Кристоф улегся снова. Не будь он таким сонным, он непременно выставил бы этого субъекта за дверь, а тут он смирился и стал слушать. Зарывшись в подушку, он закрыл глаза и сделал вид, что засыпает. Он и в самом деле не замедлил бы уснуть. Но репортер, человек настойчивый, зычным голосом принялся читать статью. С первых же слов Кристоф насторожился. В статье говорилось о г-не Крафте как о талантливейшем музыканте нашего времени. Кристоф перестал разыгрывать роль спящего, выругался от удивления и сел в постели.
— Что это на них нашло? Они, верно, спятили, — произнес он.

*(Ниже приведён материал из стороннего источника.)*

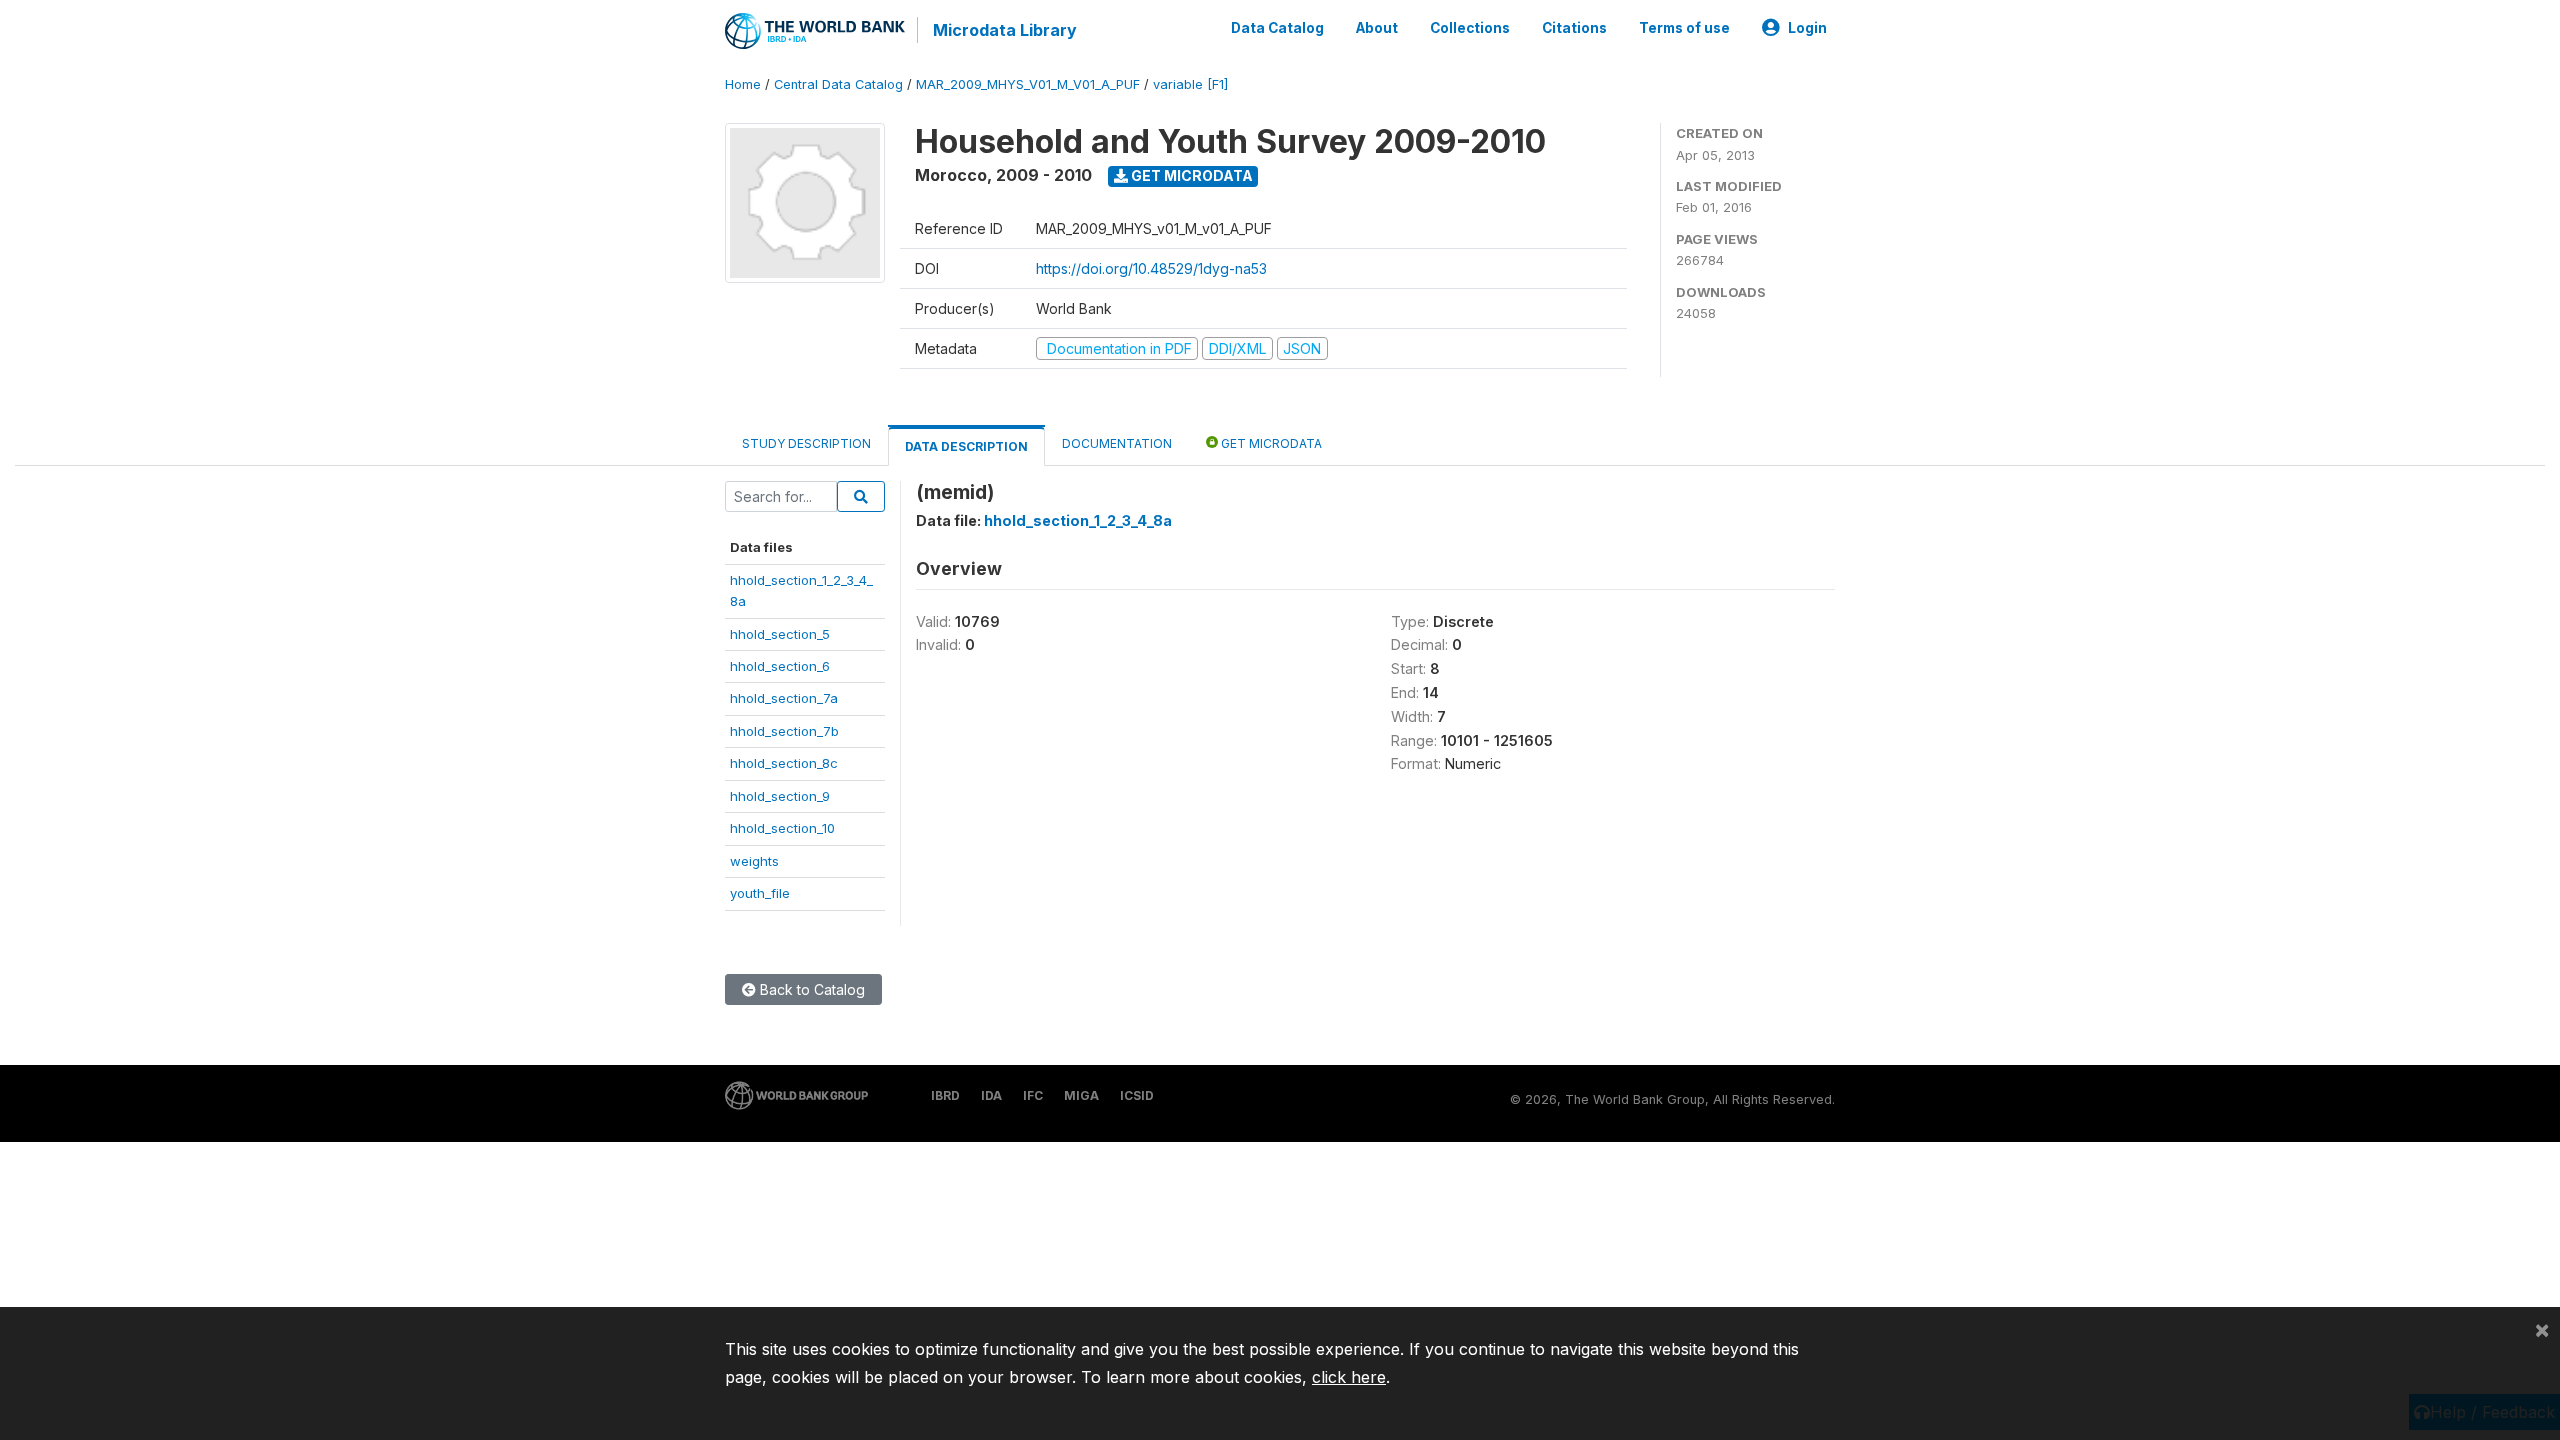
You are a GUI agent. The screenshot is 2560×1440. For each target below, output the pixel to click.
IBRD (945, 1095)
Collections (1470, 28)
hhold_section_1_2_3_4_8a (1078, 520)
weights (754, 861)
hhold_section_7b (784, 731)
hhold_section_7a (784, 698)
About (1377, 28)
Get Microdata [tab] (1270, 443)
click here (1349, 1377)
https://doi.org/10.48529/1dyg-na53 (1151, 268)
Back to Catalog (810, 989)
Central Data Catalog (838, 84)
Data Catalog (1277, 28)
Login (1807, 28)
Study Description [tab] (806, 443)
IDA (991, 1095)
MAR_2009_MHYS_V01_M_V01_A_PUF (1028, 84)
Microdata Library (1005, 30)
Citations (1574, 28)
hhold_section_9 (780, 796)
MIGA (1081, 1095)
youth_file (760, 893)
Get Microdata (1190, 175)
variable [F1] (1190, 84)
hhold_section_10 (782, 828)
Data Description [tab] (966, 446)
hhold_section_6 (780, 666)
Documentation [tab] (1117, 443)
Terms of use (1684, 28)
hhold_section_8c (784, 763)
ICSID (1137, 1095)
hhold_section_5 (780, 634)
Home (743, 84)
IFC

Воспользовавшись этим, репортер прервал чтение и забросал Кристофа вопросами. Кристоф отвечал, не думая. Он взял газету и растерянно уставился на свой портрет посреди первой страницы, но прочесть статью ему так и не удалось — в комнату вошел второй репортер. Кристоф разозлился не на шутку. Он потребовал, чтобы оба газетчика немедленно очистили помещение. Но они покорились лишь после того, как наспех обследовали обстановку комнаты, фотографии на стенах, а главное, физиономию чудака, который как был, в одной рубашке, хохоча и бранясь, выталкивал их за плечи и, когда довел до порога, запер за ними дверь на засов.
Но в этот день все словно сговорились мешать ему. Не успел он умыться, как в дверь опять постучали условным стуком, известным лишь самым близким друзьям. Кристоф отпер, увидел перед собой третьего незнакомца и собрался было без дальних слов выставить его, однако незнакомец уперся, заявив, что он и есть автор статьи. Попробуй выставить человека, который провозгласил вас гением! И Кристоф с хмурым видом выслушал излияния своего почитателя. Он поражался этой внезапной известности, свалившейся на него, как снег на голову, и решил уже, что вчера исполняли какой-нибудь шедевр, который он создал, сам того не подозревая. Но не успел спросить. Репортеру было поручено во что бы то ни стало сию же минуту доставить его в редакцию газеты, потому что главный редактор — сам великий Арсен Гамаш — желал его видеть; автомобиль дожидался внизу. Кристоф стал было отнекиваться, но по наивности расчувствовался от ласковых слов и в конце концов согласился.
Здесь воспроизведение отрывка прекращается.